Think Freely Media presents Common Sense with Paul Jacob

Be a parent, go to jail?

Should it be normal for parents to get arrested for making normal parental decisions — just because someone else believes it’s a mistake?

I’m not talking about demonstrable child abuse. I’m talking about the kind of decisions Radley Balko cites in a column on “the criminalization of parenthood.”

In one case, a South Carolina working mom was jailed for “unlawful conduct toward a child” — for letting her nine-year-old play in a well-attended park while she worked at McDonald’s. Social services took the child.

In another case, an Ohio father faces six months in jail because, unbeknownst to him, his eight-year-old son skipped church to play with friends in the neighborhood.

In a third, an Illinois woman was arrested for leaving a stubborn eight-year-old in her car for a few minutes while she dashed into a store.

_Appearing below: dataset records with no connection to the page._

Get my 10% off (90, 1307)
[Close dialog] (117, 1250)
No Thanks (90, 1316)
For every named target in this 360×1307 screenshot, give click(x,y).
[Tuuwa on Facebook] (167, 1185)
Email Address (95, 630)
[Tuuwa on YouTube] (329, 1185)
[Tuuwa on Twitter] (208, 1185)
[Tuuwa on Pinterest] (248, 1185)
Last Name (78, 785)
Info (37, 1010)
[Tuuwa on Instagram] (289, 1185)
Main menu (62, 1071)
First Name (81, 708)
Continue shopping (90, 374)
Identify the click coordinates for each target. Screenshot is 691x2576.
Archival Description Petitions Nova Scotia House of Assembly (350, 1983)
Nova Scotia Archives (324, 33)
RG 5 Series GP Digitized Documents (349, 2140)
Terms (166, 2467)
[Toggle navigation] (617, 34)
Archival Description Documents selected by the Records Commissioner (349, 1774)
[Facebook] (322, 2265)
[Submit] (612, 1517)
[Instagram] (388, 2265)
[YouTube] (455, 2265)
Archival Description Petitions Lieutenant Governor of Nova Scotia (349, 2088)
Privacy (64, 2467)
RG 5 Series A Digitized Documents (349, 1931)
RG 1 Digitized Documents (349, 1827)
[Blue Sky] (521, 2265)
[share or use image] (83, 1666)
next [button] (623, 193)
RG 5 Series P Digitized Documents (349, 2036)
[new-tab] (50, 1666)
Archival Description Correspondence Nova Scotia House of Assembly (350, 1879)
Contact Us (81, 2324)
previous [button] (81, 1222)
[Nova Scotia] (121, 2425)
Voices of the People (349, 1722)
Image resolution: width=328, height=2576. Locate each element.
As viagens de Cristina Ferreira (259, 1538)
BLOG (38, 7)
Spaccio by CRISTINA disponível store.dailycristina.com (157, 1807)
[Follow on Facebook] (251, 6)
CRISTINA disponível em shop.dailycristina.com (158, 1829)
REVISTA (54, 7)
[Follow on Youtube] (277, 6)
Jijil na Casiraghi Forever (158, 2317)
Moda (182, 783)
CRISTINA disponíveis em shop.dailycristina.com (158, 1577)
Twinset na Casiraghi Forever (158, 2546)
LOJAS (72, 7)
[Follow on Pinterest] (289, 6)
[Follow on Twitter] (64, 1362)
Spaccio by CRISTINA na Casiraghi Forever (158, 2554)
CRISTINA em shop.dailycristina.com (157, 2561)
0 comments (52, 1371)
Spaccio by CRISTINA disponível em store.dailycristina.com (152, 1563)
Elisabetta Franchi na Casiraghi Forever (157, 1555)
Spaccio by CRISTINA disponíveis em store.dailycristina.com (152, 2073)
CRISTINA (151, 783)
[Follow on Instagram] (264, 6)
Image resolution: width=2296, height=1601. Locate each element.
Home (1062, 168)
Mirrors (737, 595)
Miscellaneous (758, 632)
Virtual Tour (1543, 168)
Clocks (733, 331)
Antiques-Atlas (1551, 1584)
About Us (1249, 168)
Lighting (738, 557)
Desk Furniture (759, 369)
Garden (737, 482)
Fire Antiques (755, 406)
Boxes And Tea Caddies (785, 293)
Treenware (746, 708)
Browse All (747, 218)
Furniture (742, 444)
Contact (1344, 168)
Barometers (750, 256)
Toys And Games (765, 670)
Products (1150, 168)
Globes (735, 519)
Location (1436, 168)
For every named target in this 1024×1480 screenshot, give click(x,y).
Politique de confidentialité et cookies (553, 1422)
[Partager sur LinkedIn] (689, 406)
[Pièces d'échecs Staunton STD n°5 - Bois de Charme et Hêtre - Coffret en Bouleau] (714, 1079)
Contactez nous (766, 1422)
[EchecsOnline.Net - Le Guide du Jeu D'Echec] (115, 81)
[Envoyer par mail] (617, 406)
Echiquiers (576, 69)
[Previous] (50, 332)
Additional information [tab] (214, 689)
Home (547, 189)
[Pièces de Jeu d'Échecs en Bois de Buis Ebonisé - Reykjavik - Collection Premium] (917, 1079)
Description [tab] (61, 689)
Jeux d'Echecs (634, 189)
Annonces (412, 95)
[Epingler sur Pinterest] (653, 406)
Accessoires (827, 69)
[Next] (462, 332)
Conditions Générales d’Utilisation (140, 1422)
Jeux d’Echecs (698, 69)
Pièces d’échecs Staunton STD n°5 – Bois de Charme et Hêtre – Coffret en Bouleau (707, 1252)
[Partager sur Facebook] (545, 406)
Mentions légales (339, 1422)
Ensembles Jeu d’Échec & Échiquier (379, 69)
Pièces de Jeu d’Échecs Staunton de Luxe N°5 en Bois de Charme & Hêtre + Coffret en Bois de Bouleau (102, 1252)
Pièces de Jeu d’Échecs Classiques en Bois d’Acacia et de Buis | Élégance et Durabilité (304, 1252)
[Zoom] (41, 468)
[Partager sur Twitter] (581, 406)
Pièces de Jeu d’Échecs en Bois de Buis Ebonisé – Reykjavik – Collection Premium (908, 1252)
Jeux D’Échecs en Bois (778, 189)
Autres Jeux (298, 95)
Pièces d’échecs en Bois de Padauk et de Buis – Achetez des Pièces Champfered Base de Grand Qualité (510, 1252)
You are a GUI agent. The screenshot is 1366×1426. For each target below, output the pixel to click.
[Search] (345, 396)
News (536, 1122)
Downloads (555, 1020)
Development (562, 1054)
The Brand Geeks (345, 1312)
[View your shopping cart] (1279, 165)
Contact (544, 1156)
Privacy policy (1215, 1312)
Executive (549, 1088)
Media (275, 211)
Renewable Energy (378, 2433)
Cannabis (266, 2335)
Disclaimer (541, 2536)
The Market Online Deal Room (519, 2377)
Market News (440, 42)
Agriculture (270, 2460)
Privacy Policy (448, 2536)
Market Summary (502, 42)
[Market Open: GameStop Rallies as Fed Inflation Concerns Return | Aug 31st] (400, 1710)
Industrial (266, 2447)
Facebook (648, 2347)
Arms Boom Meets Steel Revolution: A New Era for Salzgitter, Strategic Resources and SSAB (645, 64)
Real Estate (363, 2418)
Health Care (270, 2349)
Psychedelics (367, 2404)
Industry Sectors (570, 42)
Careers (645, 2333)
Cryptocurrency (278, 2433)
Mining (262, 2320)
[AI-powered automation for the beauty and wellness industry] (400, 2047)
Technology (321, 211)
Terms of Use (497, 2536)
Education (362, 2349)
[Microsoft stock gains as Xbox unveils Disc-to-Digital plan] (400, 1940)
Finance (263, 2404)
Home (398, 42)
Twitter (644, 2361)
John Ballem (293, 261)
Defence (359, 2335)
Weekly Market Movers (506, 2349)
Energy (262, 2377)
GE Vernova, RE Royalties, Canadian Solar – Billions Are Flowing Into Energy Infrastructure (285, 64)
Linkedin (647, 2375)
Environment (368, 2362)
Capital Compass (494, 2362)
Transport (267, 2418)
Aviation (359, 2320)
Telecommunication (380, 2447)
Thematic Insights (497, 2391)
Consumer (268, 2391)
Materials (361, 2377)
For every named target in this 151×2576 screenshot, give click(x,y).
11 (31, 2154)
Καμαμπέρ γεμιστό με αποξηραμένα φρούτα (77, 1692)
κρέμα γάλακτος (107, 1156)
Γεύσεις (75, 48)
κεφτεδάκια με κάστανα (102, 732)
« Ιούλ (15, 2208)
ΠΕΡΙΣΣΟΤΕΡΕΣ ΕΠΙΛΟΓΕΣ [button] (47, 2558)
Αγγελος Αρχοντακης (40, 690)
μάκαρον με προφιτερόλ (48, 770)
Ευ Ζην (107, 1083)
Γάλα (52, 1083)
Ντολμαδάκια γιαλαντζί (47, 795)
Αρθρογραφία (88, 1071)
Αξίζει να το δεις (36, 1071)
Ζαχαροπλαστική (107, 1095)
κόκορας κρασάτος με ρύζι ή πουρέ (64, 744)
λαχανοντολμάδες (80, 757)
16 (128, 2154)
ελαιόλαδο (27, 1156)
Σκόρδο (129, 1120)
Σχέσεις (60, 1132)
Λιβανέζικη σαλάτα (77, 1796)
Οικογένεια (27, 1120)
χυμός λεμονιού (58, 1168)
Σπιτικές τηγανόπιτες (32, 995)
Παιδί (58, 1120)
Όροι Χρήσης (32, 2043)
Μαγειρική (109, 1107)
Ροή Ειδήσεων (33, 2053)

We may disagree with what the parents did here (to the extent they could have done anything different). But arrest? Jail?

For six months?

One minute?

In the world that these incidents prefigure, the only way for parents to be “safe” in using our judgment will be to stop using it.

This would be life under the tyranny of “experts” and busybodies: to always project what the most skittish and punitive “authority” would require — and to do that instead of what we ourselves consider appropriate given all relevant, sometimes difficult circumstances.

Final question: What lesson does this brave new regime teach the children?

This is Common Sense. I’m Paul Jacob.

By: Redactor

4 Comments

  1. JFB says:

    Sadly, it is only a matter of time before the nanny state attempts to fully assume its role.
    I can also envision an advertised hot line where children, neighbors and others “concerned” persons, including ex-spouses in custody will be encouraged to anonymously call to report any “abuse” by parents.
    The next progression will be that all children should be housed and educated by the state. as Ms. Clinton pointed out her belief that it takes a village, and, of course, procreation will have to be limited or rationed in order not to overburden the system and taxpayers.
    The road to hell is well paved with good intentions, commonly bastardized by those who really understand their ultimate goals.

  2. Drik says:

    No trial. No possibility of dissent. The collective central authority cannot survive if it allows the public to disagree.
    Jury nullification is far too dangerous for the government to risk it.

  3. James says:

    When liberty is given to those who use it to do wickedness, expect the state to grow like an avalanche and fall indiscriminately on those who use liberty to do good.

    When advocating for liberty, use wisdom and prudence: Not every adult is grown-up enough to bear the responsibility. And though liberty is “right”, in the real world widespread irresponsibilty has consequences – consequences that often fall on the responsible.